### Material provided

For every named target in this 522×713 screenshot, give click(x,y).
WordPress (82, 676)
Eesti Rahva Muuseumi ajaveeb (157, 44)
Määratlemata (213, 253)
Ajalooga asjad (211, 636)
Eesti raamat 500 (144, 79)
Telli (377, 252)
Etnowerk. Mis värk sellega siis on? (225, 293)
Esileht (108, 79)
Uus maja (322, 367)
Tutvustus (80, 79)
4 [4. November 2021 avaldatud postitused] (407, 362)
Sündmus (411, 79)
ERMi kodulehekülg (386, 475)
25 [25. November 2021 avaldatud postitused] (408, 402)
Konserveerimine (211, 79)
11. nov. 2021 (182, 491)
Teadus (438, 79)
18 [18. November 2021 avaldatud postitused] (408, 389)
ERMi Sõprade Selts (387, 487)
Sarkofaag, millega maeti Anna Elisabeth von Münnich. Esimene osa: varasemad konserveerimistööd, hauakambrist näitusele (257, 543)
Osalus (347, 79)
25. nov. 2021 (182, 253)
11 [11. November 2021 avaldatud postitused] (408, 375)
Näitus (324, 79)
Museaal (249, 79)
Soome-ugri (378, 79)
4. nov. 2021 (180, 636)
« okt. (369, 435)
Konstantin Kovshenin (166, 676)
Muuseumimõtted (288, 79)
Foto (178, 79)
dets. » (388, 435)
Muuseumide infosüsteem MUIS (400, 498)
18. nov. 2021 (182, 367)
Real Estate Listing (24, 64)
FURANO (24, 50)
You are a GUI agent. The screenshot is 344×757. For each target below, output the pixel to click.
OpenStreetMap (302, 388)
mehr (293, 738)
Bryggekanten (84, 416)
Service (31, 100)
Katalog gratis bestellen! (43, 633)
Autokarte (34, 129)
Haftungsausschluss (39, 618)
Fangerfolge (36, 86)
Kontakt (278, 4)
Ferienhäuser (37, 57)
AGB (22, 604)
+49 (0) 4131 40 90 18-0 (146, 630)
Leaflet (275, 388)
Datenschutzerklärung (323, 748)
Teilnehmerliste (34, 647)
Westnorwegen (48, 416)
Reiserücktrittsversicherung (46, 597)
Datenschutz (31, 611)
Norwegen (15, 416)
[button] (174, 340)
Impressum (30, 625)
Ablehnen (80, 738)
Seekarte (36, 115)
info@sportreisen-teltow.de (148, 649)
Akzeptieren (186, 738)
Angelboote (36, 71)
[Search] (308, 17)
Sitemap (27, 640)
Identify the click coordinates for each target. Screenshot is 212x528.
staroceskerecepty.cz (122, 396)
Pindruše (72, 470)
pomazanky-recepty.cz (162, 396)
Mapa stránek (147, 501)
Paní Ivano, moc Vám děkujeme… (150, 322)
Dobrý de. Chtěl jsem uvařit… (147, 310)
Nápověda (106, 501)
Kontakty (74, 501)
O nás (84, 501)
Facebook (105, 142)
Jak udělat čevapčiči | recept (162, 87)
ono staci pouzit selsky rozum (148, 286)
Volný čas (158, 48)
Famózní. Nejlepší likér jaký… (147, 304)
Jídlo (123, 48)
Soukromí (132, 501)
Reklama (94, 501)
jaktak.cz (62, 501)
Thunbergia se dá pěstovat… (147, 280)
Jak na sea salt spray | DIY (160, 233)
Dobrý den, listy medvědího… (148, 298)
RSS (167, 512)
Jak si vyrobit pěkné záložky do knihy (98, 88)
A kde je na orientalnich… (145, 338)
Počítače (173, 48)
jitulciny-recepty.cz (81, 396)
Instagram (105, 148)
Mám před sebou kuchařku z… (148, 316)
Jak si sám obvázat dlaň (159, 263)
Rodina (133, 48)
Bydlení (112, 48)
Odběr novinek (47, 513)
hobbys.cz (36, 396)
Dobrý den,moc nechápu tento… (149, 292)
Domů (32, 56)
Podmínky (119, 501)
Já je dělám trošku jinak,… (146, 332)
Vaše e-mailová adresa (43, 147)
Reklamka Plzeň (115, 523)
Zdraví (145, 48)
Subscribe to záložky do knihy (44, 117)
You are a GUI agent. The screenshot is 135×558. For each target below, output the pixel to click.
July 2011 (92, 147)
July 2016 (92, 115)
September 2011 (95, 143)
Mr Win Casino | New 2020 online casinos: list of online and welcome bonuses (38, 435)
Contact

### Task requirements
Resize the part of the records that opens with the line containing "Famózní. Nejlepší likér jaký… (147, 304)" and closes with the last line of the records, both ends included. Write out every line of that part again, unchanged except that each coordinate is multiplied by 0.2 and rounded to a whole number, with halves rounded up.

### Worked answer
Famózní. Nejlepší likér jaký… (29, 61)
Jídlo (25, 10)
Soukromí (26, 100)
Reklama (19, 100)
jaktak.cz (12, 100)
Thunbergia se dá pěstovat… (29, 56)
Jak na sea salt spray | DIY (32, 47)
Dobrý den, listy medvědího… (30, 60)
RSS (33, 102)
Jak si vyrobit pěkné záložky do knihy (20, 18)
A kde je na orientalnich… (29, 68)
Počítače (35, 10)
jitulciny-recepty.cz (16, 79)
Instagram (21, 30)
Mám před sebou kuchařku z… (30, 63)
Jak si sám obvázat dlaň (32, 53)
Rodina (27, 10)
Bydlení (22, 10)
Odběr novinek (9, 103)
hobbys.cz (7, 79)
Dobrý den,moc nechápu tento… (30, 58)
Domů (6, 11)
Podmínky (24, 100)
Já je dělám trošku jinak,… (29, 66)
Vaše e-mailová adresa (9, 29)
Reklamka Plzeň (23, 105)
Zdraví (29, 10)
Subscribe to záložky do knihy (9, 23)
You are a GUI agent. The screenshot is 135×558. For each target below, output the pixel to click.
July 2011 (18, 29)
July 2016 (18, 23)
September 2011 (19, 29)
Mr Win Casino | New 2020 online casinos: list of online and welcome bonuses (8, 87)
Contact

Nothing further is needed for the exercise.